Complaints of cats running around neighbourhoods have come in heavy this year, Craig Barwick, the animal control officer in Boissevain, posted on social media last week. In an interview with the Sun, Barwick said that the main complaint he hears is that cats are pooping in people’s gardens and running through properties.
“(I posted) just to let people know that I was going to start trapping cats again,” he said. “To give the cat owners a little bit of a warning.”
The spring enforcement has become an annual event in Boissevain, he said. He believes that cat owners become lax about local bylaws because he does not trap in the winter, and when spring rolls around the complaints roll in with residents looking for action.
“They’ve been sending the complaints in for a couple of months, and I tell them I have to wait, because we’re not going to trap in the winter when it’s cold,” Barwick said. “I talked to the town after it started to warm up here, and we think the snowstorms and everything are done, (I decided) that we would start putting some traps out again, and try to clear up the problem again.”
He said he has three traps, and will buy more if he needs to.
Barwick’s social media post led to discussion in the community with over 70 comments online, with several affected residents supporting the trapping of cats, and others complaining about treatment of animals, or saying that it’s no big deal.
“The whole front of my house stinks like cat (urine),” wrote Cassidy McRuer in the discussion. “They use my front flower bed as a litter bed. It’s so bad I can even smell it in my home when it’s melting/raining. Something definitely needs to be done about the cat problem!”
“If the people were responsible pet owners, the cats would be kept in their own yard,” wrote Linda Kilmury-Mannix. “If I wanted a cat to poop and pee in my yard, I would have my own.”
Rhonda Kleebaum, a Boissevain resident, raised concerns about animal welfare. She questioned what will happen to cats because Boissevain does not have a facility to hold trapped cats for the three days as set out in the municipality’s animal control bylaw.
“No one is saying that the bylaws shouldn’t be enforced,” she wrote. “Some of us just want to know what is going to happen to these living, breathing creatures.”
Kleebaum argued that without a holding facility, it’s difficult to follow up on traps and take proper care of animals and reunite them with their owners.
Barwick told the Sun that he personally turns traps around in a single day to address this issue.
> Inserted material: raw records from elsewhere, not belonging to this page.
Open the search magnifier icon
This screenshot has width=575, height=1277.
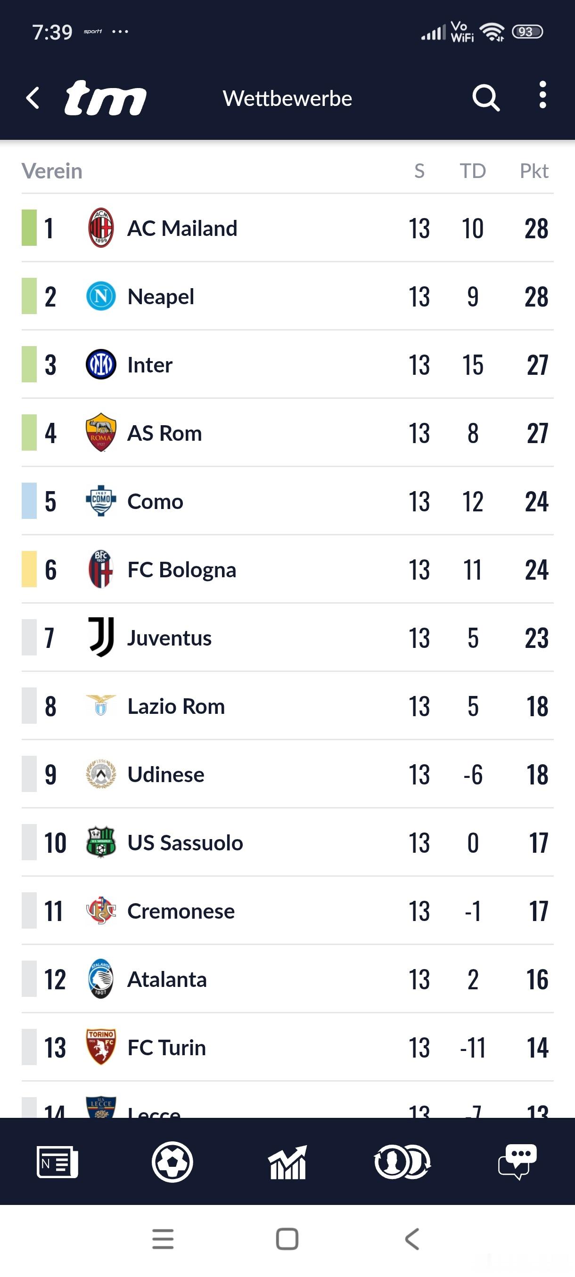point(486,98)
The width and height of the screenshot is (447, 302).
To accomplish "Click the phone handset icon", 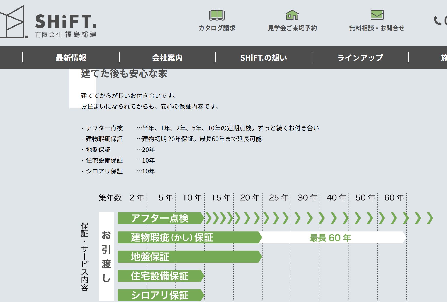I will 437,21.
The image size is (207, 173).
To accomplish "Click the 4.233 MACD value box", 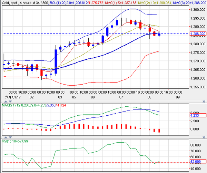I will 195,116.
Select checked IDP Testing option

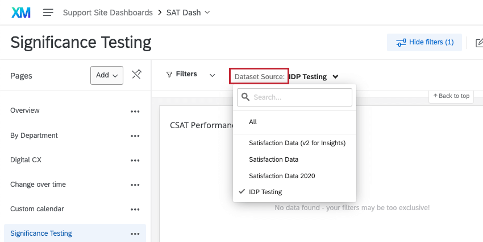click(265, 192)
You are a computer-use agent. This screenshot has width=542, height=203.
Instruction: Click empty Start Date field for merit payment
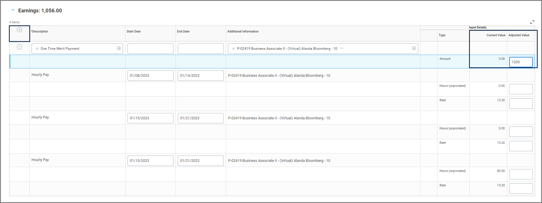pyautogui.click(x=150, y=49)
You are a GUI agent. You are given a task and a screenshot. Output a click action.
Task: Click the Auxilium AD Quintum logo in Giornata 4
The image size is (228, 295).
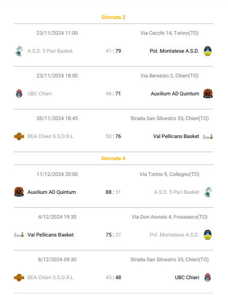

He goes door to door asking around and eventually delivering trapped cats to their owners — first giving the owner a warning, then a fine of $50, then a fine of $100, and finally a warning that he can remove the animal, however he said he does not want it to get to that point.
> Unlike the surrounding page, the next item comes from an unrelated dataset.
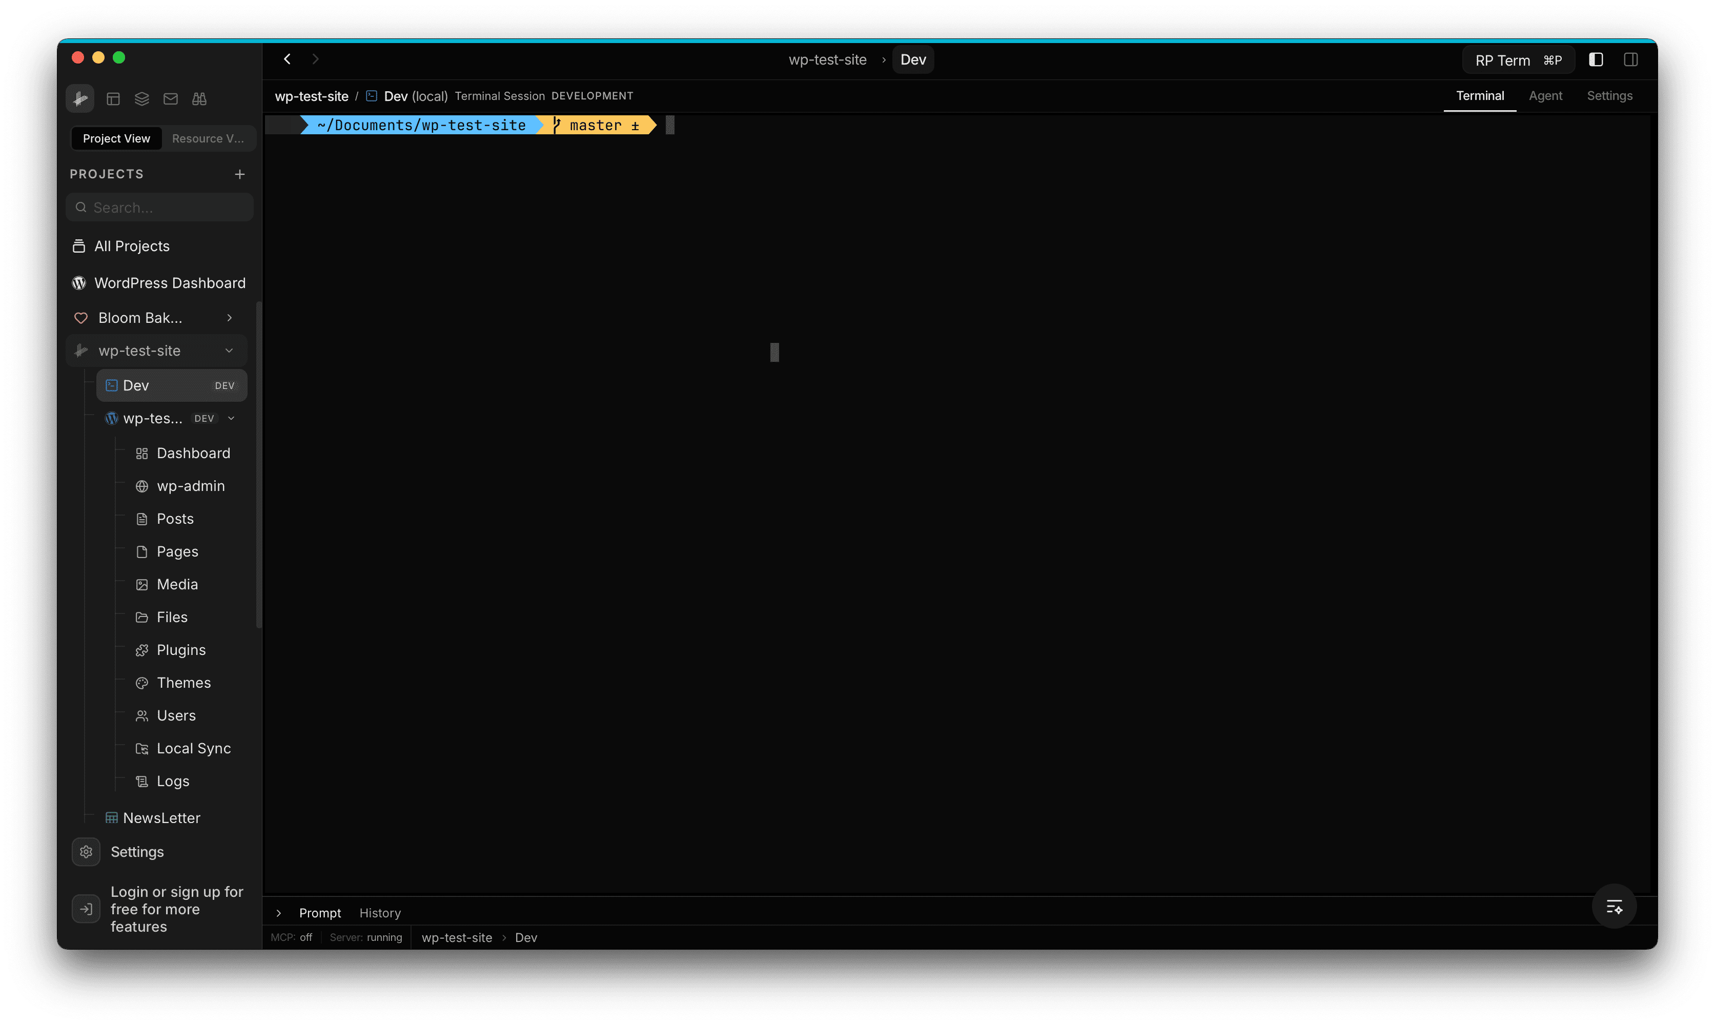
Task: Toggle MCP off indicator in status bar
Action: pos(291,937)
“I try my hardest to find out whose cat it is, and I take it back to them. And you know, you give them a little talking to.”
The spring time each year is a cycle to re-enforce the bylaw and get residents back in line, he said.
“People start behaving again. It’s not the cats, it’s the people.”
A senior Boissevain woman walking her dog on Johnson Street last week, who declined to give her name, said roaming cats is part of living in a small town. She has found litter in her garden, and does not own a cat, but believes roaming cats are just part of small town living.
“It’s not a big thing, but some people make it a big thing,” she said. “Cats are out wandering at this time of year. That’s what they do, that’s nature’s way.”
While she thinks it’s OK to let cats roam, she said that people are entitled to ask for a fix when it creates issues.
“People have a right to complain. If they don’t want cats in their yard, they have the right to complain,” she said.
Ernie Facey, a Boissevian resident at the other end of town, said he has formed a 10-year relationship with a cat that hangs around his trailer. He leaves water out for the cat in the summers when it gets hot, he said.
“He spends a lot of time around these two trailers here,” he said of the cat, which appeared while he was speaking, rounding the corner and stepping carefully over golf clubs on his deck, looking plump. “And he’s not suffering as far as catching food.”
The cat takes care of some problems for him, he said. For instance, he noted that he has only ever found a single mouse in his trailer once, since living there more than 10 years.
A cat is seen in April on a sidewalk in Boissevain. The animal control officer, Craig Barwick, has issued a warning to residents to keep their cats indoors because of a high number of complaints received this spring. (Connor McDowell/The Brandon Sun)
“That’s one good thing about them. They’ll keep the mice population down.”
He noted that a different cat in the neighbourhood is a nuisance.
“If you leave the garbage out early, there’s a good chance the cat may go into it,” he said. “My neighbour over there complains about it all the time. It goes up on her deck and poops in her yard.”
Facey said he belives the status quo is working fine.
Barwick said he expects the cat problem will get under control with the warning and trapping.
“This will slow down now, in a month or a couple of weeks, it’ll slow down. And people become responsible again, and they’ll try and keep their cat in or they’ll remind the kids keep the cat in,” Barwick said.
The spring time also gives him a time to take care of other cat issues, he said. Feral cats also roam around in the area, and the springtime is a period to relocate those cats to a farm where he has an agreement with landowners who want cats on the property, he said.
“I will catch up to them again, and I’ll get the numbers down on them and get them out in the country,” Barwick said. “So it will slow down. And that’s the only reason why I put it out, was to try and give them a warning … But some other people, they rip it apart and they just make a big deal out of it.”